### [WORK TASK]
In the listing beneath this line, copy exactly the lines starting with the one containing "[X] (76, 264)" and going on through the one containing "[Coronavirus : La".
(EXTRACTED MATERIAL begins)
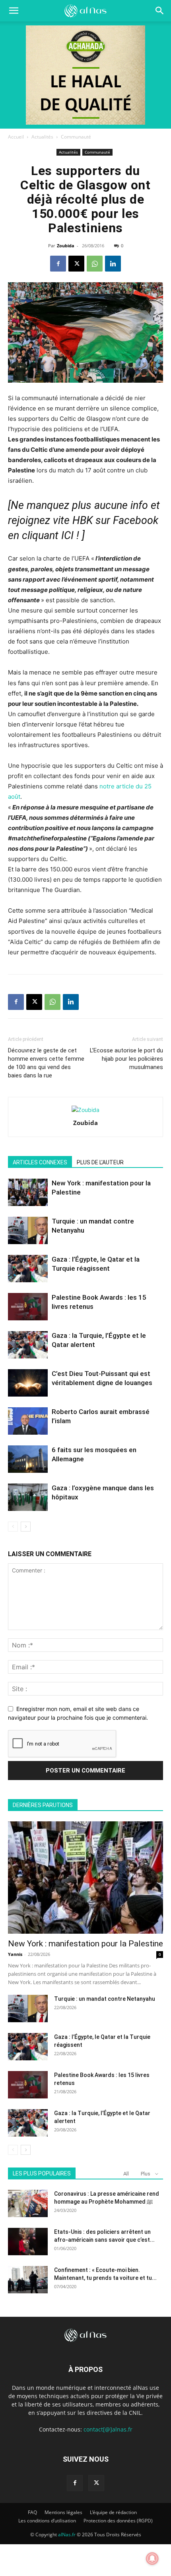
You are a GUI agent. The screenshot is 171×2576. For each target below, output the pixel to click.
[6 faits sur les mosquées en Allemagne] (28, 1459)
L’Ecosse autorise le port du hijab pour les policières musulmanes (126, 1059)
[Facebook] (58, 264)
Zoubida (65, 246)
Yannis (15, 1954)
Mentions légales (63, 2512)
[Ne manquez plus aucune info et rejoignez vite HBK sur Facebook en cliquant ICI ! (84, 520)
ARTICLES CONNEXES (40, 1162)
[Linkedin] (113, 264)
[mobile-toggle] (13, 10)
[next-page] (26, 1527)
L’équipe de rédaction (113, 2512)
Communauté (76, 136)
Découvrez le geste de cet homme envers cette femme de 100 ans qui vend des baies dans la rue (46, 1063)
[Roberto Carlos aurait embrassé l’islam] (28, 1421)
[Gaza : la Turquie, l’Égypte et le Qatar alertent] (28, 1344)
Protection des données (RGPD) (118, 2520)
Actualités (42, 136)
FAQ (32, 2512)
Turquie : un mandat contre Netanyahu (104, 1999)
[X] (76, 264)
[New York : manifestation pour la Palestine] (28, 1192)
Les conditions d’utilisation (47, 2520)
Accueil (16, 136)
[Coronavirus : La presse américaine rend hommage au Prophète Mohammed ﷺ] (28, 2203)
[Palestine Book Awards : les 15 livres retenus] (28, 1306)
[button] (160, 10)
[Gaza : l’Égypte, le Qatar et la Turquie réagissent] (28, 1268)
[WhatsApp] (95, 264)
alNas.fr (67, 2534)
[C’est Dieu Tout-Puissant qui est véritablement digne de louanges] (28, 1383)
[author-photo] (85, 1109)
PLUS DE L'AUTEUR (100, 1162)
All (126, 2174)
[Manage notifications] (152, 2558)
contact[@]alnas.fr (108, 2429)
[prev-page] (13, 1527)
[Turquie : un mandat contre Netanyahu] (28, 1230)
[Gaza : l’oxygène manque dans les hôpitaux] (28, 1497)
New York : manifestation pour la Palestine (85, 1943)
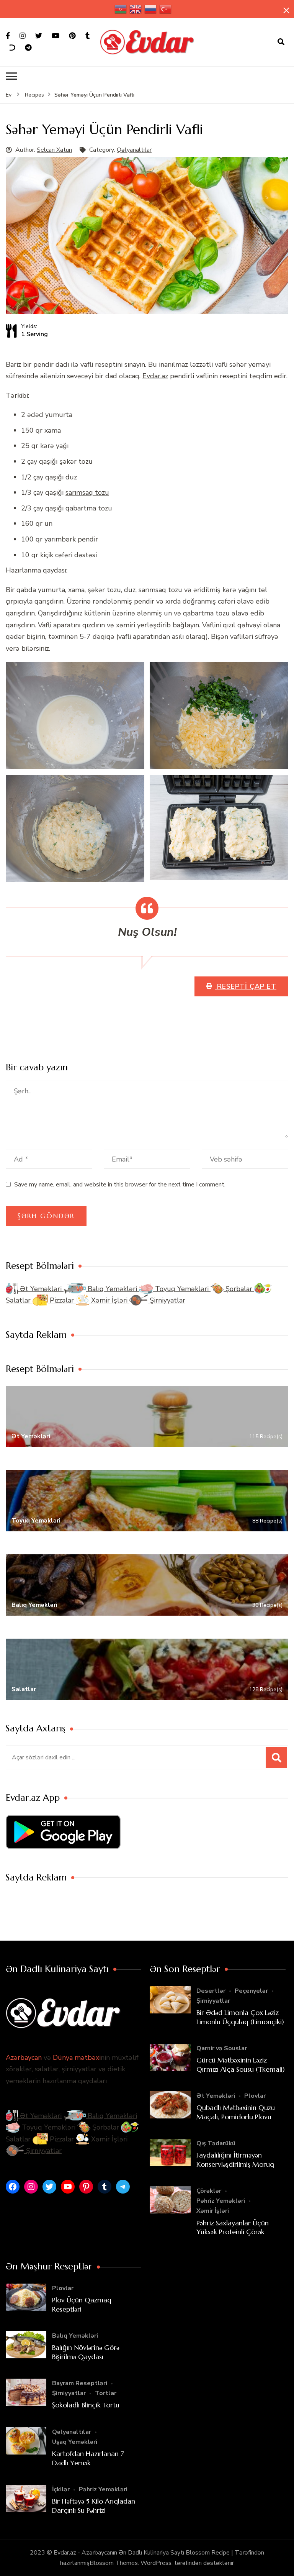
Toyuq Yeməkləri (182, 1288)
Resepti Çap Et (245, 986)
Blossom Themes (114, 2563)
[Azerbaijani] (120, 9)
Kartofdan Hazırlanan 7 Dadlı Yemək (88, 2458)
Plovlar (255, 2096)
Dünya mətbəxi (77, 2057)
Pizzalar (62, 1300)
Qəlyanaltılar (134, 150)
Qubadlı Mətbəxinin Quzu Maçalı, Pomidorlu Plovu (235, 2112)
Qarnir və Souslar (221, 2048)
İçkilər (61, 2489)
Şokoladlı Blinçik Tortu (85, 2404)
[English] (135, 9)
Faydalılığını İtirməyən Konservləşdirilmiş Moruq (235, 2159)
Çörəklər (208, 2191)
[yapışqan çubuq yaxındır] (286, 10)
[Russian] (150, 9)
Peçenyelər (251, 1991)
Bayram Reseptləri (79, 2383)
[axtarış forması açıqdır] (281, 42)
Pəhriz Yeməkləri (220, 2201)
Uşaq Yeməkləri (74, 2442)
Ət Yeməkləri (41, 1288)
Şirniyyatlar (166, 1300)
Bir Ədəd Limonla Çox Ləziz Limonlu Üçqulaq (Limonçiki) (240, 2017)
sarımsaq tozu (87, 492)
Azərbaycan (24, 2057)
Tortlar (105, 2393)
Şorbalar (239, 1288)
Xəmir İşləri (109, 1300)
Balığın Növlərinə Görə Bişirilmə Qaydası (85, 2352)
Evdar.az (155, 376)
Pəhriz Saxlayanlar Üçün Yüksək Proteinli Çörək (232, 2227)
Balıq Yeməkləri (112, 1288)
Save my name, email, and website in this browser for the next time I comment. (119, 1184)
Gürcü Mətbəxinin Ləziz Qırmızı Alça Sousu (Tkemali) (240, 2064)
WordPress (156, 2563)
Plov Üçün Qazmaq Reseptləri (81, 2304)
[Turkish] (165, 9)
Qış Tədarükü (215, 2143)
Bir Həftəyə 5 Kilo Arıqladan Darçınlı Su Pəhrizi (93, 2505)
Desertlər (210, 1991)
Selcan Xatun (54, 150)
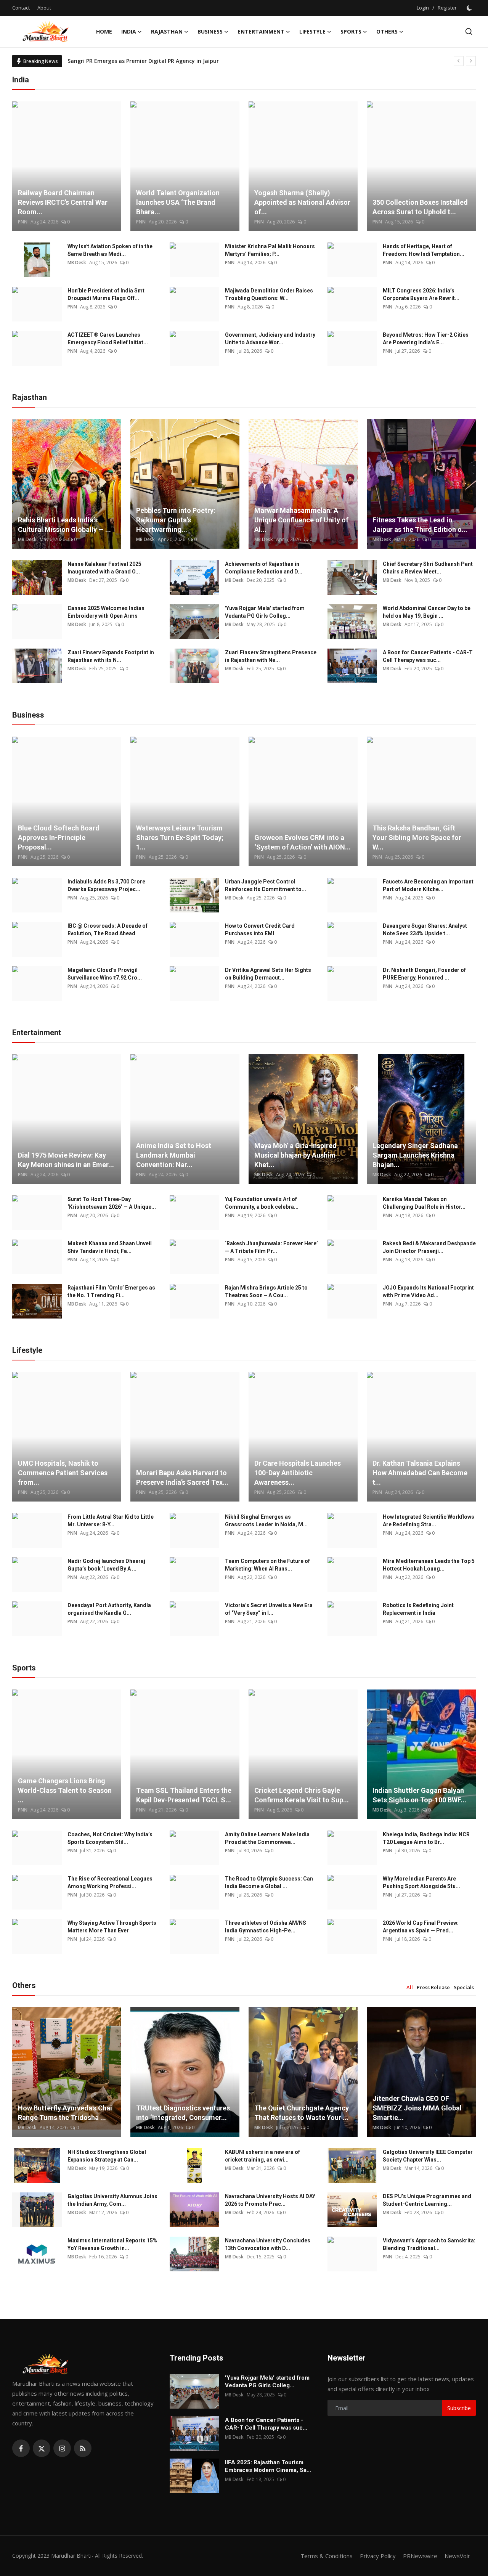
(EXTRACTED MATERIAL ends)
### [THE ANSWER]
[X] (76, 264)
[New York : manifestation pour la Palestine] (28, 1192)
Les conditions d’utilisation (47, 2520)
Accueil (16, 136)
[Coronavirus : La presse américaine rend hommage au Prophète Mohammed ﷺ] (28, 2203)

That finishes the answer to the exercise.